SUPPLIED TEXT:

On Mon, Jan 30, 2017 at 5:30 PM, Alan McKinnon <alan.mckin...@gmail.com>
wrote:

> On 30/01/2017 23:46, Grant Edwards wrote:
> > I've got a couple Gentoo machines that normally run 24/7.  I've
> > learned over the years that it's a good idea to reboot them
> > occasionally (when I have some spare time and I know they're idle)
> > just to make they still can.
> >
> > I've settled on roughly once a month or so.
> >
> > What seems to happen if I don't do this is that some update (or
> > perhaps just a stupid configuration mistake on my part) will render
> > the machine non-bootable, and I won't discover it until several months
> > later at the worst possible moment when I'm in the middle of something
> > urgent and the power fails, or I type "reboot" into the wrong xterm,
> > or whatever.  Or maybe those things don't happen to other people...
> >
>
> I'll wager the majority of experienced folks here do much the same as
> you, I know I do on my own boxes.
>
> One thing I've been trying to ram in at work is regular monthly reboots
> of all systems. You know how it goes - machine has 1000+ days uptime[1]
> w00t! w00t!

STORED DATA:

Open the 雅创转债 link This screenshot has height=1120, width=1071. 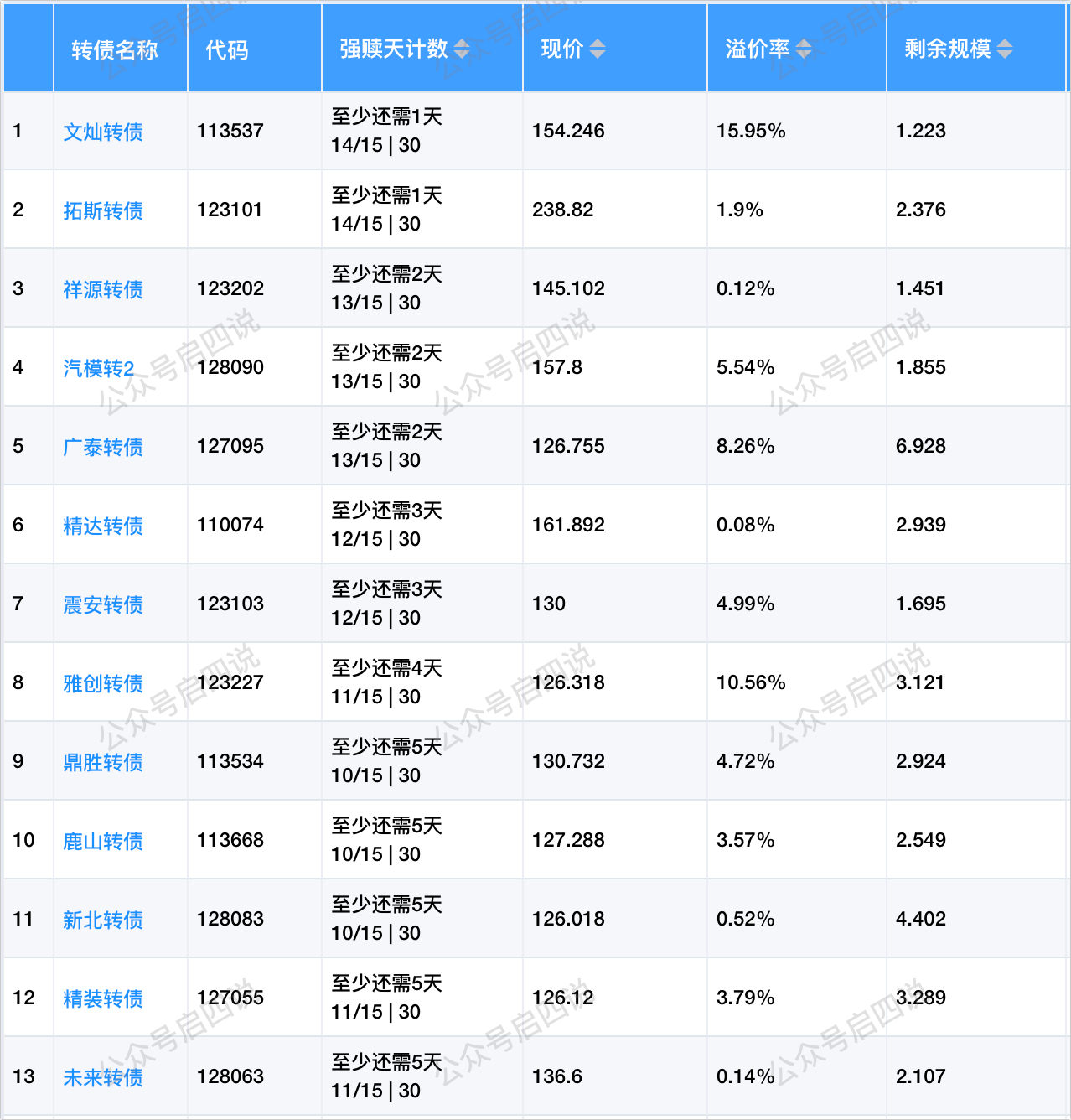[x=103, y=683]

WHAT TO PRODUCE:
According to the email about rebooting, how often has Grant Edwards settled on rebooting the Gentoo machines?

WRITTEN REPLY:
Roughly once a month.